Album Review: Barry Phipps – The Town


Barry Phipps

The Town

The needle drops on Barry Phipps’ The Town and an uplifting organ crackles and pops, skipping its way through a brief instrumental intro and sighing toward a jolly, aptly titled “Sunny Sunday Afternoon.” It may feel a bit too twee for a spring 2015 release, but it is catchy and beautifully arranged, and repeat listens create an emotional reassurance rooted in a kind of imagined nostalgia; it’s as if a past that can’t be placed is painting a future for us of daily routines carried out with care and civility, and neighbors remembering to love before being left to miss one another.

The Town is full of sharply and sweetly drawn characters. “American Icons of Rebellion” places Phipps as a boy who probably liked comic books and spent rainy days longing to be one of those “Cowboys smoking in the west.”

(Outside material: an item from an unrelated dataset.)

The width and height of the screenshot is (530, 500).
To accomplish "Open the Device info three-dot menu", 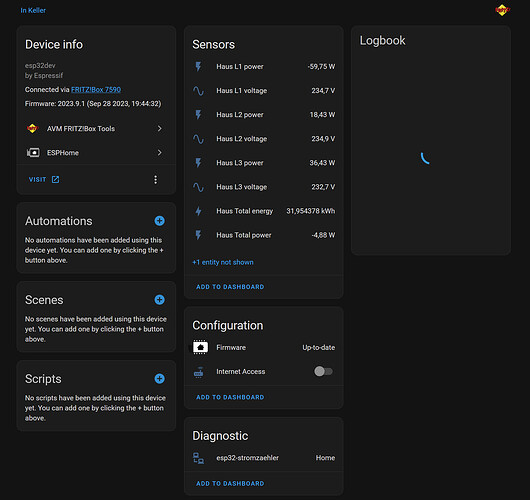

Before moving to Iowa City to focus on his photography career, Phipps was a  guitarist who joined Archer Prewitt in the pre-Sea And Cake acoustic lounge outfit The Coctails, and went on to found Tight Ship records. Prewitt drew The Town’s beautiful album cover as a faithful illustration of Phipps’ vision, including references to song titles like “Sea Rock,” “(Glass House of) Gigi” (presumably an ode to his wife, Iowa City artist and conservator Giselle Simón) and “Grass Hut of Music”—the album’s most infectious track, a sock-hopping, time-warp, island-jam of a love song.

Phipps’s eye for detail and knack for endearing portraiture aside, it helps one accept this series of sentimental snapshots to know that the whole album is itself a guestbook—a collection of Phipps’s songs, laid down over the course of a few years with musicians he was recording for various Tight Ship releases. Curious researchers can therefore revel in the album’s DNA by touring the label’s archive. As he allows each guest’s influence to come forward, one may wonder if Phipps isn’t made entirely of recessive genes, but don’t let his generosity and love for his subjects fool you—The Town could only have been captured through Phipps’s lens, and it’s a place where we should probably all spend some time.